The USC Viterbi School of Engineering is home to the USC-Lockheed Martin Quantum Computing Center (QCC), a super-cooled, magnetically shielded facility specially built to house the first commercially available quantum computing processors – devices so advanced that there are only two in use outside the Canadian lab where they were built: The first one went to USC and Lockheed Martin, and the second to NASA and Google.
Since USC’s facility opened in October 2011, a key task for researchers has been to determine whether D-Wave processors operate as hoped – using the special laws of quantum mechanics to offer potentially higher-speed processing, instead of operating in a classical, traditional way.
An international collaboration of scientists has now published several papers rejecting classical models of the first-generation D-Wave One processor housed at USC, including one on an elaborate test of all 108 of the chip’s functional quantum bits (“qubits”). The test demonstrates that the D-Wave One behaved in a way that agrees with a model called “quantum Monte Carlo,” yet disagreed with two candidate classical models that could have described the processor in the absence of quantum effects.
“The challenge is that the tests we can perform on the USC-based D-Wave processor can’t directly ‘prove’ that the D-Wave processor is quantum – we can only disprove candidate classical models one at a time,” said QCC Director Prof. Daniel Lidar. “But so far we find that the D-Wave processor is always consistent with our quantum models. Our tests continually get more rigorous and complex.”
Add this to recent work involving USC Information Sciences Institute researcher Federico Spedalieri demonstrating entanglement in a chip at the company’s headquarters in Burnaby BC as well as previous testing of a smaller group of qubits by Spedalieri, Lidar and their collaborators, and the evidence is mounting that quantum effects are at play in the D-Wave processors.
Quantum processors encode data in qubits, which have the capability of representing the two digits of one and zero at the same time – as opposed to traditional bits, which can encode distinctly either a one or a zero. This property, called superposition, along with the ability of quantum states to “interfere” (cancel or reinforce each other like waves in a pond) and “tunnel” through energy barriers, is what may one day allow quantum processors ultimately perform optimization calculations much faster than traditional processors.
Optimization problems can take many forms, and quantum processors have been theorized to be useful for a variety of big data problems like stock portfolio optimization, image recognition and classification, and detecting anomalies, such as rooting out bugs in complex software.
The first quantum chip housed at the QCC was a 128-qubit D-Wave One, which was replaced about a year ago with the 512-qubit D-Wave Two. Though every chip is unique, the repeated validation of the older chip bodes well for its successor, which shares the same architecture.
“Our work is part of a large scale effort by the research community aimed at validating the potential of quantum information processing, which we all hope might one day surpass its classical counterparts,” Lidar said.

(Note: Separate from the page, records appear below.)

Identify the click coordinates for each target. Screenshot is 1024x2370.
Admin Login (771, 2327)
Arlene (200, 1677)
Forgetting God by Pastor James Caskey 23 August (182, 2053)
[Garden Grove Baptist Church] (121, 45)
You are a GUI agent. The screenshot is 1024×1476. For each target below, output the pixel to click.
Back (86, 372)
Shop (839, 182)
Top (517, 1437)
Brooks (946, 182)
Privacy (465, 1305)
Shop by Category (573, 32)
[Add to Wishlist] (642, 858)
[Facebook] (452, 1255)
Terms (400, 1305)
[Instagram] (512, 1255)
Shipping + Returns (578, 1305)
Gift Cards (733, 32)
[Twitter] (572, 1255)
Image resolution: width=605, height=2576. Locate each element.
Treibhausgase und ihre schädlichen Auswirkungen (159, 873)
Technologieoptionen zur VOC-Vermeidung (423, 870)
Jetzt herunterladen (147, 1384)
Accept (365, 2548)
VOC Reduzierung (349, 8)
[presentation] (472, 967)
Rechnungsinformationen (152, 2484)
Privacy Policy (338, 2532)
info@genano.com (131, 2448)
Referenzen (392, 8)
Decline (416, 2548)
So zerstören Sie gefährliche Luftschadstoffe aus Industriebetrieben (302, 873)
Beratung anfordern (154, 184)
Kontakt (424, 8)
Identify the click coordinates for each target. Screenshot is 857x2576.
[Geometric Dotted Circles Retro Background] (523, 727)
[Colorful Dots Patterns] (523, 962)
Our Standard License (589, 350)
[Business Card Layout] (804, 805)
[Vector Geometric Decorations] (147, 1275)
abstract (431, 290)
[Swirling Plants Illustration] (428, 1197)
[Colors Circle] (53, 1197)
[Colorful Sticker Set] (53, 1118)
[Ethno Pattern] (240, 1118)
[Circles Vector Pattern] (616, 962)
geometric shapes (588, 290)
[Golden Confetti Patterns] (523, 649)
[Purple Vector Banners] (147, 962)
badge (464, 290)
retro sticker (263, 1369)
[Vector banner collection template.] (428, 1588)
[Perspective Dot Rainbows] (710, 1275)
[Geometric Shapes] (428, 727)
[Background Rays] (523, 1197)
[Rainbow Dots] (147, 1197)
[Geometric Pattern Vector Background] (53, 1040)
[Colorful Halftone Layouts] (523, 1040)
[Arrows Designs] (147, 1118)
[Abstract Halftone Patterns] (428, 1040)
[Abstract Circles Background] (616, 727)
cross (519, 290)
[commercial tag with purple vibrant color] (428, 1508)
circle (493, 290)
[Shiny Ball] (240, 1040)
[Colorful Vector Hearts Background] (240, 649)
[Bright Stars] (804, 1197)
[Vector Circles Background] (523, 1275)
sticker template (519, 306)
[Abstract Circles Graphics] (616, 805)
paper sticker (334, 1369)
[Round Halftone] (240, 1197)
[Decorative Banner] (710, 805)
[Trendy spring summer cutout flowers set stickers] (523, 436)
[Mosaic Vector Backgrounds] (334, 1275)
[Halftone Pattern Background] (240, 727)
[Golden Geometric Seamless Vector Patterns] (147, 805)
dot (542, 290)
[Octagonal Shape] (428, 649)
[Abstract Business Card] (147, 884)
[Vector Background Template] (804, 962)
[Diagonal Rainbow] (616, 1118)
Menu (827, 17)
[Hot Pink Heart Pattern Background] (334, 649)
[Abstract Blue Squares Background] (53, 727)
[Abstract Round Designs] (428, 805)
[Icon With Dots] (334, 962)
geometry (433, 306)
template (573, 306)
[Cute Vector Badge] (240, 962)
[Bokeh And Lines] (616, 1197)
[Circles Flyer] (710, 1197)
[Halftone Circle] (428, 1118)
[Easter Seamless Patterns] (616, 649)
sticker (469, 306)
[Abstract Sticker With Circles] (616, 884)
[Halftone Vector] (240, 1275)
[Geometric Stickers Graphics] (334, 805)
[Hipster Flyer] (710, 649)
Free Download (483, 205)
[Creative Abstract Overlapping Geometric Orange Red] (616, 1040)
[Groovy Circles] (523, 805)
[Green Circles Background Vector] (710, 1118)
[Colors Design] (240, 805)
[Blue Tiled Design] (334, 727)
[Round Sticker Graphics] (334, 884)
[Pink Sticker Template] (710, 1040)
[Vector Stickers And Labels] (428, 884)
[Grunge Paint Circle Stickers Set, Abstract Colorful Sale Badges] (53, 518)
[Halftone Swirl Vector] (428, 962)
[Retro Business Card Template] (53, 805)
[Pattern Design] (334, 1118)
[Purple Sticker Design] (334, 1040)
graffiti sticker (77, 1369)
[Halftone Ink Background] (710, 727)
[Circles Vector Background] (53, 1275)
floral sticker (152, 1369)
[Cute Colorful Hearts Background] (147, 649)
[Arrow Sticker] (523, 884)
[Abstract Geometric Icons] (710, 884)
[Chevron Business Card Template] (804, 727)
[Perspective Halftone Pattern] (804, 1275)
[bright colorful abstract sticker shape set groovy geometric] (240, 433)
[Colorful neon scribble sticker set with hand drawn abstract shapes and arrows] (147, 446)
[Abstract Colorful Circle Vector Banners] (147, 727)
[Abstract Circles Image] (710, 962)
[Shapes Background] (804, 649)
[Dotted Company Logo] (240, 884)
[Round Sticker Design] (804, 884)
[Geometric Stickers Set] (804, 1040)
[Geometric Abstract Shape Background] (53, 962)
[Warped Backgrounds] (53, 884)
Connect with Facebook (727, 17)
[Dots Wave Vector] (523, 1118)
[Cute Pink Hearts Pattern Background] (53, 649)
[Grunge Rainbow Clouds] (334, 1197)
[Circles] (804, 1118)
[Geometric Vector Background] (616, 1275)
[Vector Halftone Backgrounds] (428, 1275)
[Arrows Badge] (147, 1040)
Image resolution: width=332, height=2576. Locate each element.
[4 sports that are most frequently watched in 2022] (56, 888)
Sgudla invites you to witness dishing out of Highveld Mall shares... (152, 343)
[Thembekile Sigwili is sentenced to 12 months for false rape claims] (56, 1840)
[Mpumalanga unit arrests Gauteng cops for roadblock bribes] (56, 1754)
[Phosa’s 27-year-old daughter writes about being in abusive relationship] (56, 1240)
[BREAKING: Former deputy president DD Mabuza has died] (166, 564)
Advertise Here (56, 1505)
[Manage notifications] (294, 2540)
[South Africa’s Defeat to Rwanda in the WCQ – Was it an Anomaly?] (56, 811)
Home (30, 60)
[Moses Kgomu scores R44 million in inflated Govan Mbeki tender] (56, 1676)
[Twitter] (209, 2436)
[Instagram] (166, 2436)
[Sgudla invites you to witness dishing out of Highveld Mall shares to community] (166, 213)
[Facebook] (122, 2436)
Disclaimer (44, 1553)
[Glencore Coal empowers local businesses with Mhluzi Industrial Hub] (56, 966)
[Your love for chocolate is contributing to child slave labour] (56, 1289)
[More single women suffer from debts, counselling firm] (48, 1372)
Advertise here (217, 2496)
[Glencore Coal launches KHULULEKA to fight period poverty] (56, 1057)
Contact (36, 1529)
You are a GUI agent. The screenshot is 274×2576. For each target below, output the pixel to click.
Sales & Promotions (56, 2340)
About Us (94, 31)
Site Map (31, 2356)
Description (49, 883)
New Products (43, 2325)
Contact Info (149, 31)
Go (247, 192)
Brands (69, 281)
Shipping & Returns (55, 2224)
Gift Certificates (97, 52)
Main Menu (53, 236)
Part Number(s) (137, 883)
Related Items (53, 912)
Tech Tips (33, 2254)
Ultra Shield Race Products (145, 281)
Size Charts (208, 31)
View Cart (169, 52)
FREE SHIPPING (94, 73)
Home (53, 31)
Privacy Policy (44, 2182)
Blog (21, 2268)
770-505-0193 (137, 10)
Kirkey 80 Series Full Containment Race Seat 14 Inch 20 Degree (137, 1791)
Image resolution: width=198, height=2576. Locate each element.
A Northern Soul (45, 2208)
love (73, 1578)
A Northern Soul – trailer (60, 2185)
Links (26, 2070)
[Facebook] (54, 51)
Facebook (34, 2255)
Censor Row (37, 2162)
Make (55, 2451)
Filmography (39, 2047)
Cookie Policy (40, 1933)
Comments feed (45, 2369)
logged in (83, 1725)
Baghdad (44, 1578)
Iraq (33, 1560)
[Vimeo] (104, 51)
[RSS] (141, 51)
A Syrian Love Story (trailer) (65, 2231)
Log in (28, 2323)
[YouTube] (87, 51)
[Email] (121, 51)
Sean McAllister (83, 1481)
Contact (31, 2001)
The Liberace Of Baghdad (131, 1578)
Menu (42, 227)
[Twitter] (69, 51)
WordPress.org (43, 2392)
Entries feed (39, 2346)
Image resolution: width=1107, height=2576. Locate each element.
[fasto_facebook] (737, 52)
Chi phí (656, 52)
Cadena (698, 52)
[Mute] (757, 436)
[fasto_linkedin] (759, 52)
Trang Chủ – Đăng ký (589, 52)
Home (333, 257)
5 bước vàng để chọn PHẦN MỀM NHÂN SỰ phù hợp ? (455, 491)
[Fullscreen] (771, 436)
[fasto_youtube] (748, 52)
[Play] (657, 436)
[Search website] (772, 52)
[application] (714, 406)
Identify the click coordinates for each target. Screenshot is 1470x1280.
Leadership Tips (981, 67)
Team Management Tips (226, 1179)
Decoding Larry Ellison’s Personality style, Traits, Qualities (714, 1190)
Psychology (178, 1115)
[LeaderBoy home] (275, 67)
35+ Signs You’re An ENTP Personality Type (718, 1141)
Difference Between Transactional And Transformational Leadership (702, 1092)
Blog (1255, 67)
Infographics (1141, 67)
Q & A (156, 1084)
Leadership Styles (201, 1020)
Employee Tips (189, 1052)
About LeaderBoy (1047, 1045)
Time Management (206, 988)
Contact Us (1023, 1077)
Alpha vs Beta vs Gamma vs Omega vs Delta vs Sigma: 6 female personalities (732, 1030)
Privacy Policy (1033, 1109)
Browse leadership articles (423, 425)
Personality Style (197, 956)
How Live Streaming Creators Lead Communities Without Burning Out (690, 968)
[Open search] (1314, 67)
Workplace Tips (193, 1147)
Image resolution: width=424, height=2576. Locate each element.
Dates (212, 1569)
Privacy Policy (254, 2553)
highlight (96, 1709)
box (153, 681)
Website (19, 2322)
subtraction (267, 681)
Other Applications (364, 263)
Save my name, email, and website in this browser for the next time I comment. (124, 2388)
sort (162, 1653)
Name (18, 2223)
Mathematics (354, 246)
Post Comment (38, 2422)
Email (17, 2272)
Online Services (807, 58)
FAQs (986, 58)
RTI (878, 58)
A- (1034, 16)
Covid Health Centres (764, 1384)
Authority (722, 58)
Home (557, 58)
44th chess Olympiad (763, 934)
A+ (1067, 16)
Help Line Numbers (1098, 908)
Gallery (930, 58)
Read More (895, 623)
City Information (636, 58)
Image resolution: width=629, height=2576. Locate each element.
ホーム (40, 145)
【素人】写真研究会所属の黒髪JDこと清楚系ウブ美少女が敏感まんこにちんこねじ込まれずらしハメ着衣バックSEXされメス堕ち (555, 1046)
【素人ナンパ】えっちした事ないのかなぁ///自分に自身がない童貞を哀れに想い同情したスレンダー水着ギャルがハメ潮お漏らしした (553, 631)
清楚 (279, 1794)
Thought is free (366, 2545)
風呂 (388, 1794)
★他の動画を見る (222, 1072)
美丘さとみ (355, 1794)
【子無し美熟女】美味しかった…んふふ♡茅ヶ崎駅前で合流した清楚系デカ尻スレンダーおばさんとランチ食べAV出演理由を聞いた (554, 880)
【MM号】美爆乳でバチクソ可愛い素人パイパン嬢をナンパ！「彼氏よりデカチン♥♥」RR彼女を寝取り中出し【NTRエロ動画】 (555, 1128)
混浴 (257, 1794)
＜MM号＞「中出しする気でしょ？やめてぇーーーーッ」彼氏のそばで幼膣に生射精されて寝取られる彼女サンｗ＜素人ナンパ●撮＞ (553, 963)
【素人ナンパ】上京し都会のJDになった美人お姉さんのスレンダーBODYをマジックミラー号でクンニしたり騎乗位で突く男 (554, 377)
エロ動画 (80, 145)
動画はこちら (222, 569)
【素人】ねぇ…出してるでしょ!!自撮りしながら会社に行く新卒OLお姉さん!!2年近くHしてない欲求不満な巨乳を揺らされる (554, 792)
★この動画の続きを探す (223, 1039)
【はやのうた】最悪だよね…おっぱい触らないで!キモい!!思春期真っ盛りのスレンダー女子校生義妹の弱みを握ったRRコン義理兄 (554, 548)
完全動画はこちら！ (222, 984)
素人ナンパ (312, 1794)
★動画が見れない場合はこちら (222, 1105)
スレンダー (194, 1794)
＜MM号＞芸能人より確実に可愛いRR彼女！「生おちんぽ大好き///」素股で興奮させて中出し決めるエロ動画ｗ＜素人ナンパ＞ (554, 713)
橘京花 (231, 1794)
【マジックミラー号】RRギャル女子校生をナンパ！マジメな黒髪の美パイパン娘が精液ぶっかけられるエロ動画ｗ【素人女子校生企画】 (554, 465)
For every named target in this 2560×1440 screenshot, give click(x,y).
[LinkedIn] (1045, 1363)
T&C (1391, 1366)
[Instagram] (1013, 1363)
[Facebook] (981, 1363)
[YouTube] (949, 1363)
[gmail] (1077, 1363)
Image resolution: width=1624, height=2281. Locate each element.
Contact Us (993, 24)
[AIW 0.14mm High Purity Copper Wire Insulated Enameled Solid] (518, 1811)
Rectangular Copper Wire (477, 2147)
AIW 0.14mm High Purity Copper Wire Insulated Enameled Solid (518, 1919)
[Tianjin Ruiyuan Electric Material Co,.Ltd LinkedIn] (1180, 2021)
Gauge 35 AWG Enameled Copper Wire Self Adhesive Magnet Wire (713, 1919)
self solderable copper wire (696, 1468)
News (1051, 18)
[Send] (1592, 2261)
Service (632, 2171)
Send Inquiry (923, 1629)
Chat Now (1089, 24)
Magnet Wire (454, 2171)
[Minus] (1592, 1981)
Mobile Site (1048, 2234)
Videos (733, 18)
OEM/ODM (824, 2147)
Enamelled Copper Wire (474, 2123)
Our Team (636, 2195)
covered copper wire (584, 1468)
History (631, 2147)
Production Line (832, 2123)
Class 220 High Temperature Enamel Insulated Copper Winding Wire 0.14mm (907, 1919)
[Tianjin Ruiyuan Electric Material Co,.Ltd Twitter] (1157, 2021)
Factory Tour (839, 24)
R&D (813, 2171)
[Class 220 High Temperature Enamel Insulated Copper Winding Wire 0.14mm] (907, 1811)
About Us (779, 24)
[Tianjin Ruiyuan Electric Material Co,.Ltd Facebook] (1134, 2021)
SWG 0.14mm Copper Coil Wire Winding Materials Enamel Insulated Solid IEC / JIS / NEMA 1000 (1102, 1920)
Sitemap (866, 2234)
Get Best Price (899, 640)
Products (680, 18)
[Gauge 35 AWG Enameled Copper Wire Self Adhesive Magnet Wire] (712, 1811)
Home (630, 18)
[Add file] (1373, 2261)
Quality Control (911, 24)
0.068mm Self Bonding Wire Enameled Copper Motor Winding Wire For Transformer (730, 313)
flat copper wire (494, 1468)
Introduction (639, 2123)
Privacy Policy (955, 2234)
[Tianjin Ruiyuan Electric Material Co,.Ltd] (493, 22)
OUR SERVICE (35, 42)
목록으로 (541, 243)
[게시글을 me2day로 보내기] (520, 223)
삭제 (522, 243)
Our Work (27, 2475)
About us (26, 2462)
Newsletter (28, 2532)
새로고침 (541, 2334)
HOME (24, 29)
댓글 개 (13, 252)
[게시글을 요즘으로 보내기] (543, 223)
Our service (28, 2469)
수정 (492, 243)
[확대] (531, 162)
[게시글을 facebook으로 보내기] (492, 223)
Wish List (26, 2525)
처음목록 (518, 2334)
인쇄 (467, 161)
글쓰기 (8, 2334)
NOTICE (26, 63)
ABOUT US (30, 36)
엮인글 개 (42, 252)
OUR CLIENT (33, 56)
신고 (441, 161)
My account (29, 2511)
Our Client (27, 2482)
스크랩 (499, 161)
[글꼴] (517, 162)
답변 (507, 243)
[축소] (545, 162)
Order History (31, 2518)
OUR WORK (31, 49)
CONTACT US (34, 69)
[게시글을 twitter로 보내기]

Quantum technology is maturing to the point where quantum devices, such as quantum communication systems, quantum random number generators and quantum simulators may be built with capabilities exceeding classical computers. A quantum annealer, in particular, solves optimization problems by evolving a known initial configuration at non-zero temperature towards the ground state of a Hamiltonian encoding a given problem. Here, we present results from tests on a 108 qubit D-Wave One device based on superconducting flux qubits. By studying correlations we find that the device performance is inconsistent with classical annealing or that it is governed by classical spin dynamics. In contrast, we find that the device correlates well with simulated quantum annealing. We find further evidence for quantum annealing in the form of small-gap avoided level crossings characterizing the hard problems. To assess the computational power of the device we compare it against optimized classical algorithms.